I’m not trying to pull anyone out of the holiday spirit but you ought to know about this nifty bit of “carry trade” the banks have going right now, as per this piece from the WSJ. Since the Fed is now paying 0.50% interest on bank reserves held in their vaults—this is one way they’re targeting the new, higher Fed funds rate of 0.25%-0.50%–and banks can borrow overnight at 0.35%, there’s a 0.15% spread to be had. Foreign banks with branches here get the full spread, while domestics get less—about 0.07%–because they have to pay an FDIC fee.
An analyst cited in the piece estimated that the increase in IOER (interest on excess reserves) “will increase the Fed’s interest payments to banks to about $13 billion annually, assuming reserves stay at the same level.”
It’s a sweet freakin’ deal, you ask me (candidate Bernie Sanders complained about this in yesterday’s NYT).
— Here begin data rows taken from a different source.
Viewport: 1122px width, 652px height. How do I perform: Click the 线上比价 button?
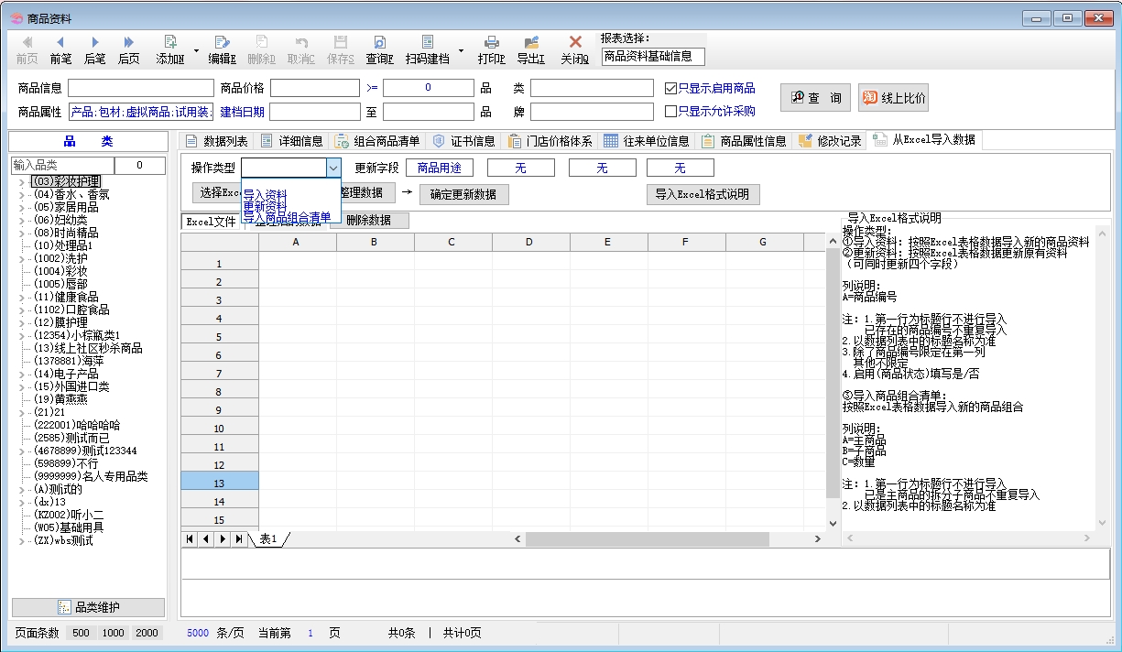[893, 98]
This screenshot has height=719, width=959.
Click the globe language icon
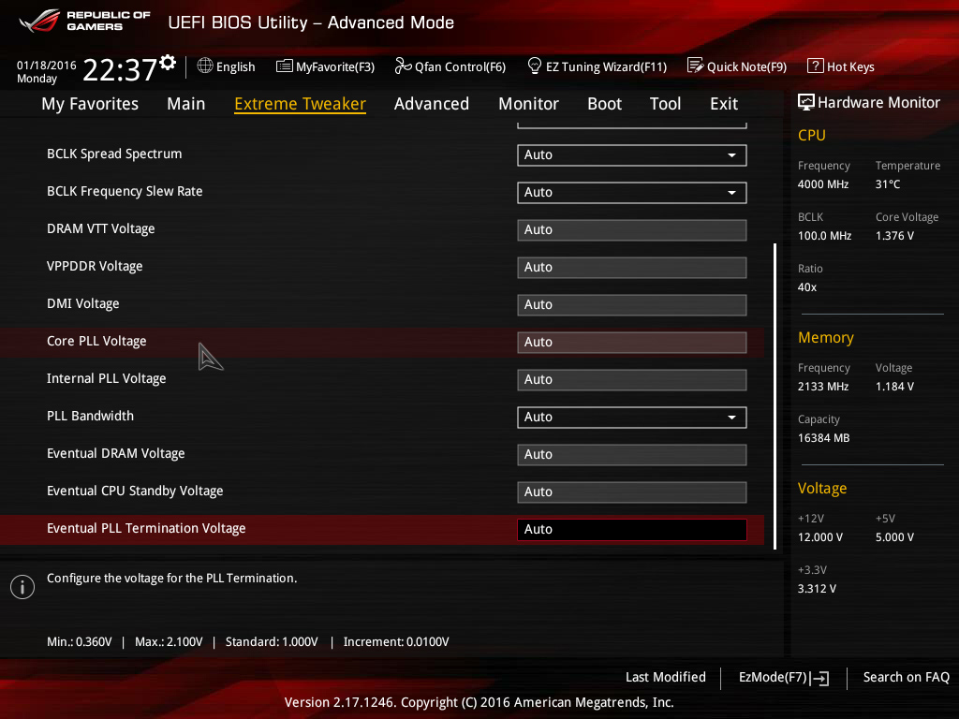(x=205, y=66)
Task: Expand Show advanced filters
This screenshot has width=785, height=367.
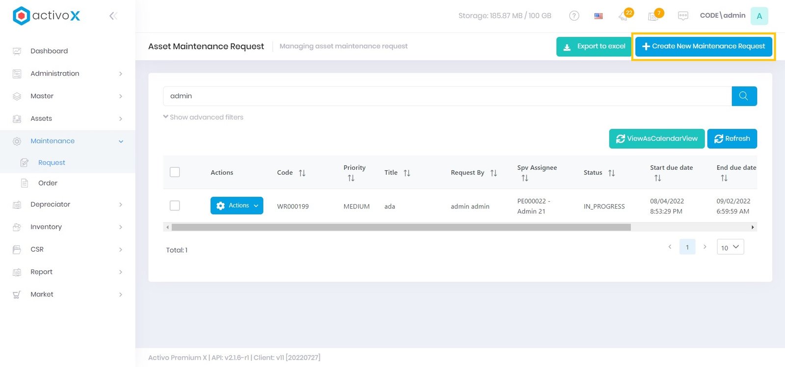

Like I said, it’s the holiday season and one doesn’t want to go to the negative place, but I’d like to think about how to claw these back through a tax on excess profits. Of course, that could undermine the Fed’s IOER tool, which is relatively new, so I need to think this through. But it’s a good e.g. of how some people have to bust their a__ to make ends meet, while others just have to move piles of money around.